- _Stated problem_: In the text on trusts, what is a trust created at the death of the donor called?

- _Supplied text_:
◆ ◆ ◆ ◆ ◆

TRUSTS
TRUSTS are an important aspect of estate planning.
Trusts are flexible and useful vehicles that are beneficial for many reasons, including tax planning, estate planning and for charitable giving. A trust can help avoid probate (and the associated probate fees, legal fees and privacy concerns, unnecessary delays, etc.) if done properly. A simple or complex trust can serve a variety of legal, personal investment or tax planning purposes. Specifically, a trust can assist you with the distribution of your estate to your loved ones; it can help protect your estate from your heirs’ creditors or from beneficiaries who may not be adept at money management; and a trust may not only allow the assets in your estate to pass outside of probate and remain private, in addition to possibly reducing the amount loss to court fees and taxes in the future.
There are different types of trusts, such as the A, A-B, or A-B-C living trust, special needs trust, second marriage trusts, irrevocable life insurance trusts, charitable lead trusts, charitable remainder trust, generation-skipping trust, qualified terminable interest property trust, grantor retained annuity trust, etc.
A trust is a fiduciary arrangement that allow a third party, or “trustee,” to hold assets on behalf of a beneficiary or beneficiaries. Trusts can be arranged in many ways and can specify exactly how and when the assets pass to the beneficiaries.
A trust may be created during the life of the donor (called an inter vivos trust) or at the death of the donor (called a testamentary trust). The person who created the trust is most commonly referred to as the “trustor” of the trust. Other terms commonly used to denote the “trustor” are “settlor” and “donor.”

◆ ◆ ◆ ◆ ◆

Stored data
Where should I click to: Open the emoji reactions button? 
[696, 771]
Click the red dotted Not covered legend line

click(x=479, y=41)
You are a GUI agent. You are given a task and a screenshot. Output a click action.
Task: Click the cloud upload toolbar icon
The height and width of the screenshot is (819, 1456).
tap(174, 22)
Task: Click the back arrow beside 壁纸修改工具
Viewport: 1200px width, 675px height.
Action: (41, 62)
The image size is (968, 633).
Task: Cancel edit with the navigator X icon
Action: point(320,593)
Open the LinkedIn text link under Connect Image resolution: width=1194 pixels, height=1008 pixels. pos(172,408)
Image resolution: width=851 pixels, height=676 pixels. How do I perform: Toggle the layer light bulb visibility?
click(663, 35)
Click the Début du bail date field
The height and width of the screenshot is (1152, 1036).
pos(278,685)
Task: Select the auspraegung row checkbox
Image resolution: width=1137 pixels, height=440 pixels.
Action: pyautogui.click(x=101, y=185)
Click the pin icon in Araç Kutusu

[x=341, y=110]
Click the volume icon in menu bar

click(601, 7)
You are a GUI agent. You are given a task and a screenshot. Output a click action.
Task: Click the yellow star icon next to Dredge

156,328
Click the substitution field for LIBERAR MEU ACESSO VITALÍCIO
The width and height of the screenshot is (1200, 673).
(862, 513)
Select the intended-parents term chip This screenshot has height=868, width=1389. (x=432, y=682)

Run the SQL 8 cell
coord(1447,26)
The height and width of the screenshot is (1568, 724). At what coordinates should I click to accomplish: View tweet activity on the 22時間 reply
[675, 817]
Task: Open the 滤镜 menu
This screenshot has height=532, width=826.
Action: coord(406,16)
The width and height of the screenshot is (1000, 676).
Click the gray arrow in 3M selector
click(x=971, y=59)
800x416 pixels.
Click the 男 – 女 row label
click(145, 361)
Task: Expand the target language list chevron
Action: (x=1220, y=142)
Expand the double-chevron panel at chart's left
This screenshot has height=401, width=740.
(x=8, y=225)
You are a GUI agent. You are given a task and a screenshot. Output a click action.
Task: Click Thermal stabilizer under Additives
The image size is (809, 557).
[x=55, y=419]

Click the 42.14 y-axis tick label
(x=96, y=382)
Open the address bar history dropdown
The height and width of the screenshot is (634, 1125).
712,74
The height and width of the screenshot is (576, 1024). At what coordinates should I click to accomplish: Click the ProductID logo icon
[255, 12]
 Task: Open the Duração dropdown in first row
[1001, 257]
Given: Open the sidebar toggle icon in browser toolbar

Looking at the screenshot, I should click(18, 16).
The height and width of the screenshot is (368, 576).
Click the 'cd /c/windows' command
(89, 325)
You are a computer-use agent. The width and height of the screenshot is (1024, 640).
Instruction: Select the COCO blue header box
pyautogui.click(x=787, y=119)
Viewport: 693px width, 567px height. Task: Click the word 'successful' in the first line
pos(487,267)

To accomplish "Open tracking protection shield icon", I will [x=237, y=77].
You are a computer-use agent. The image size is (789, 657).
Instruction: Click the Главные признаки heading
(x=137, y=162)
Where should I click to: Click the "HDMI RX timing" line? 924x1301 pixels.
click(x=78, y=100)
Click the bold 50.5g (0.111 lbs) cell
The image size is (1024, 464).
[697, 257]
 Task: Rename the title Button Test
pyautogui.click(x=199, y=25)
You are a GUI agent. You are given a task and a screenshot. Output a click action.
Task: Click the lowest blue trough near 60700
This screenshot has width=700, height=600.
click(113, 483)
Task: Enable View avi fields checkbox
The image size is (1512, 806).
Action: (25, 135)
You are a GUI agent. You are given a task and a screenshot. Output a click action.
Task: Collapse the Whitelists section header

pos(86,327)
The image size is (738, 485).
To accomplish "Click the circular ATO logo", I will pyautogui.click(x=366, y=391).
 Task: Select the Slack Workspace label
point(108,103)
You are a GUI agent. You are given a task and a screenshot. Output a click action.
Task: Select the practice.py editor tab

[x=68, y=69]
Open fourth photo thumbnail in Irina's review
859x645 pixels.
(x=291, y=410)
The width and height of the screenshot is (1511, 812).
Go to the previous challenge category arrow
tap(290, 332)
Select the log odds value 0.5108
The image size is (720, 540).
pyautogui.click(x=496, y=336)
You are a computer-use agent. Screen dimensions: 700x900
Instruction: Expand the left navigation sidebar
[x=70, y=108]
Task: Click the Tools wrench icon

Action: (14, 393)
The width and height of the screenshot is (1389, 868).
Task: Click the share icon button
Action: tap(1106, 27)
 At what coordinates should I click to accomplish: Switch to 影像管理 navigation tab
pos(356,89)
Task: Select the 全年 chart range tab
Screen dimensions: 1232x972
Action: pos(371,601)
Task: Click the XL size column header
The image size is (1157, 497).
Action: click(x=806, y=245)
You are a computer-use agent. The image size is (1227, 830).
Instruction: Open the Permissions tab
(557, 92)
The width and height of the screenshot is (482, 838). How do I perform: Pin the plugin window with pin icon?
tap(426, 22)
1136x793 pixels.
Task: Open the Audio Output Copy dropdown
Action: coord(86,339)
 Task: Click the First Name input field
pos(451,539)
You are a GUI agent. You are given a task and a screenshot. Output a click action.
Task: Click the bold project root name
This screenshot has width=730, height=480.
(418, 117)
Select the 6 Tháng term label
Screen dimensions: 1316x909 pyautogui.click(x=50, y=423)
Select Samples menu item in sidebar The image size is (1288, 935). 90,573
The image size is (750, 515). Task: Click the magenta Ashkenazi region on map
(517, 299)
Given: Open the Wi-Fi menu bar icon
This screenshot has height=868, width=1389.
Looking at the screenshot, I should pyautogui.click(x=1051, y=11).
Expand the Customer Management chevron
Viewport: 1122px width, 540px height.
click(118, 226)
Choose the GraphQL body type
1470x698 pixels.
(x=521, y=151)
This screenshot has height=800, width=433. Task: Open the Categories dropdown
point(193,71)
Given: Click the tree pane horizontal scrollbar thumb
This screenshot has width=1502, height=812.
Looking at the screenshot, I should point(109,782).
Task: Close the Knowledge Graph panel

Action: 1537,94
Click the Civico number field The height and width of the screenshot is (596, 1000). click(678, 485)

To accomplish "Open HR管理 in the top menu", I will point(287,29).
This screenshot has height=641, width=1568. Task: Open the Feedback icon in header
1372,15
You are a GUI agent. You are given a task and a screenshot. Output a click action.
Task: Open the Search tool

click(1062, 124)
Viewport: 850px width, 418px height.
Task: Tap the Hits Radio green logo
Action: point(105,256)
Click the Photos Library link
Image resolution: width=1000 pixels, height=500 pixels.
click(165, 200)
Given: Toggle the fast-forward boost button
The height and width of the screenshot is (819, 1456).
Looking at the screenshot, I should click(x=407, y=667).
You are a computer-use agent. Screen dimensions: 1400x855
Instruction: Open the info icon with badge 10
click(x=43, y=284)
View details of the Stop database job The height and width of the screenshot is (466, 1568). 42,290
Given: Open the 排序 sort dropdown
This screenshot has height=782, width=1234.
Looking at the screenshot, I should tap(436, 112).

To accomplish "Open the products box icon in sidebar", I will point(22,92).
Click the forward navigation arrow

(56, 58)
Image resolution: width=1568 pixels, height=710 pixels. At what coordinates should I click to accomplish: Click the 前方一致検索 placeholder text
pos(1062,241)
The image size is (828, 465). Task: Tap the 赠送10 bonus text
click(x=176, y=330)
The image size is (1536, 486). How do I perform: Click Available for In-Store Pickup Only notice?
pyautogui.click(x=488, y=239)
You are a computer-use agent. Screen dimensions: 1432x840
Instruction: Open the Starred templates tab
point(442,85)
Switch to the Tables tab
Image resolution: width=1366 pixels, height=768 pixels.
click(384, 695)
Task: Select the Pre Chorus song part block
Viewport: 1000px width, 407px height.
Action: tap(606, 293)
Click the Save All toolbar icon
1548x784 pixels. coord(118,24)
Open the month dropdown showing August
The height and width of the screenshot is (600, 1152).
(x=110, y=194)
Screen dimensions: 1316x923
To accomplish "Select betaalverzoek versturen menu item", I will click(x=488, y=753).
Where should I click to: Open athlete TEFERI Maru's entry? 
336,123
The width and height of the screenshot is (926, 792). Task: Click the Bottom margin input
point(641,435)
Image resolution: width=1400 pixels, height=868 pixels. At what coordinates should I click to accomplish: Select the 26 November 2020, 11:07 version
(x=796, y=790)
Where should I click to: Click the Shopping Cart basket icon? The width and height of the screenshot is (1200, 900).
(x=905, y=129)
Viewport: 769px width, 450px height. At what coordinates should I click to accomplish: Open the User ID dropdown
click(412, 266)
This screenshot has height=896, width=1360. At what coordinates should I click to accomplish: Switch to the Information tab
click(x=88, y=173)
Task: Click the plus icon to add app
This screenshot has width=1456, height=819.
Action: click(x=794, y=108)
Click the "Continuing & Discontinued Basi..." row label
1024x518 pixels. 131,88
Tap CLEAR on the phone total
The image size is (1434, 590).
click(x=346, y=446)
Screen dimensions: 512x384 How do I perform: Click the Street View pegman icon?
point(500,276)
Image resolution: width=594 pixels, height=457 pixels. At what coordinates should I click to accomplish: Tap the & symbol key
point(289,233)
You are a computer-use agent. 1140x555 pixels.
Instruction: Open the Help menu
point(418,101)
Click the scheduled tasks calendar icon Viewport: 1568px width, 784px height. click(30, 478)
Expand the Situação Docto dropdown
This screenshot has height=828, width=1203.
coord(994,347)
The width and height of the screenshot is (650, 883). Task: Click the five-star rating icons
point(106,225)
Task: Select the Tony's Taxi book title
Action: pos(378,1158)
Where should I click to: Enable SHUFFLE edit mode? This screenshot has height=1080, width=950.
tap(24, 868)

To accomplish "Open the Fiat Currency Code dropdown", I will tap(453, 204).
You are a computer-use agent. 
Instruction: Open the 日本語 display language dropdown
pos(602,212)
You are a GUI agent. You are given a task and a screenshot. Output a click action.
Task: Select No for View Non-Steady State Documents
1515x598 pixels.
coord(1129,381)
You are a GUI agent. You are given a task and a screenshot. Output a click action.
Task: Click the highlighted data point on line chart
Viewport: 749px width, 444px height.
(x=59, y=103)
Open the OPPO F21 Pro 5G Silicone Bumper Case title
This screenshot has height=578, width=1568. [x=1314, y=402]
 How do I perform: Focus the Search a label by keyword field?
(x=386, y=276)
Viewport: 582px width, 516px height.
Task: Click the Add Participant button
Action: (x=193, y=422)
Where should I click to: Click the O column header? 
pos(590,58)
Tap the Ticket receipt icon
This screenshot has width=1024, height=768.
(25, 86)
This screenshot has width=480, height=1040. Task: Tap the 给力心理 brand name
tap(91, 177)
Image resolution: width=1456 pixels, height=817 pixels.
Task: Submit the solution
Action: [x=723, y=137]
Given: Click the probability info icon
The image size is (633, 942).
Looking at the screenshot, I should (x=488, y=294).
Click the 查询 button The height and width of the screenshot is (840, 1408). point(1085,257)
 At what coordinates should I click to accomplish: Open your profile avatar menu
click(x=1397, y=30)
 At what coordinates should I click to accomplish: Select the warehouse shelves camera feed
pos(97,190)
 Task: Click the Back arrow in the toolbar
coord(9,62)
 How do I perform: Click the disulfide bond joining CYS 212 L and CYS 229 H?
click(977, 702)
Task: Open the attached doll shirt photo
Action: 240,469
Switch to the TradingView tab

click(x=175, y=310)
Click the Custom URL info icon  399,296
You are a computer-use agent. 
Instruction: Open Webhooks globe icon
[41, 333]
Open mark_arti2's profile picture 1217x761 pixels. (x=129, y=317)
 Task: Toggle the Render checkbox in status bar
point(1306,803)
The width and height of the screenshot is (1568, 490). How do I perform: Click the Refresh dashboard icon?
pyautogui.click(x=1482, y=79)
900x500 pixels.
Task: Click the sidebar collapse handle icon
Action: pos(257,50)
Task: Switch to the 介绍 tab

◆ ◆ ◆ ◆ ◆

- _Problem solution_: A testamentary trust.